Kumpulan Tugas:
A. Dalam teks tentang nelayan rajungan, berapa banyak hasil tangkapan yang bisa dihasilkan wilayah Lamongan dalam satu tahun?
B. Sebutkan semua kota tempat pabrik rajungan yang biasa menjadi tujuan pengiriman menurut teks tentang nelayan rajungan.

Teks yang Ditampilkan:
====

Firda Anggara membetulkan bubu, yaitu alat tangkap rajungan yang terbuat dari kerangka besi yang ditutupi oleh jaring polythiline. Foto: Falahi Mubarok/Mongabay Indonesia

 

Sebelum ada pembatasan pengiriman, dari supplier awalnya bisa ngirim 2-3 kuintal ke pabrik. Sekarang ini hanya 1 kuintal. Untuk pengiriman, biasanya ke pabrik rajungan yang ada di Gresik, Surabaya, Sidoarjo, Pasuruan, Rembang dan Semarang.

Di wilayah Lamongan sendiri dalam satu tahun bisa menghasilkan kurang lebih 1000 ton hasil tangkapan. Sementara saat musim rajungan antara bulan Mei sampai Juli, kemudian bulan November sampai dengan bulan Februari.

Thoha menyebut, kendala lain yang dihadapi para nelayan rajungan ini yaitu permasalahan alat tangkap yang digunakan nelayan berlainan, bahkan permasalahan seperti ini sudah berjalan lama.

====

Informasi yang Diberikan:

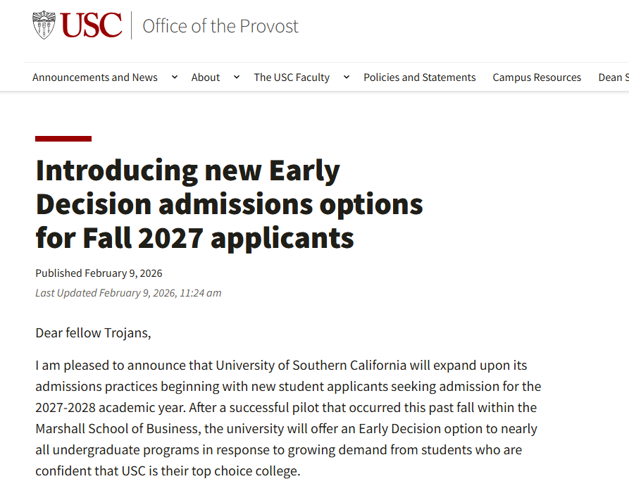Expand the chevron next to About
629x486 pixels.
tap(237, 77)
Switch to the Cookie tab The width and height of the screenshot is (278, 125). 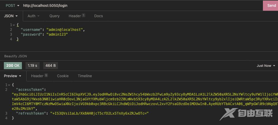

====

Jawaban Tertulis:
A. Kurang lebih 1000 ton hasil tangkapan.

B. Gresik, Surabaya, Sidoarjo, Pasuruan, Rembang, dan Semarang.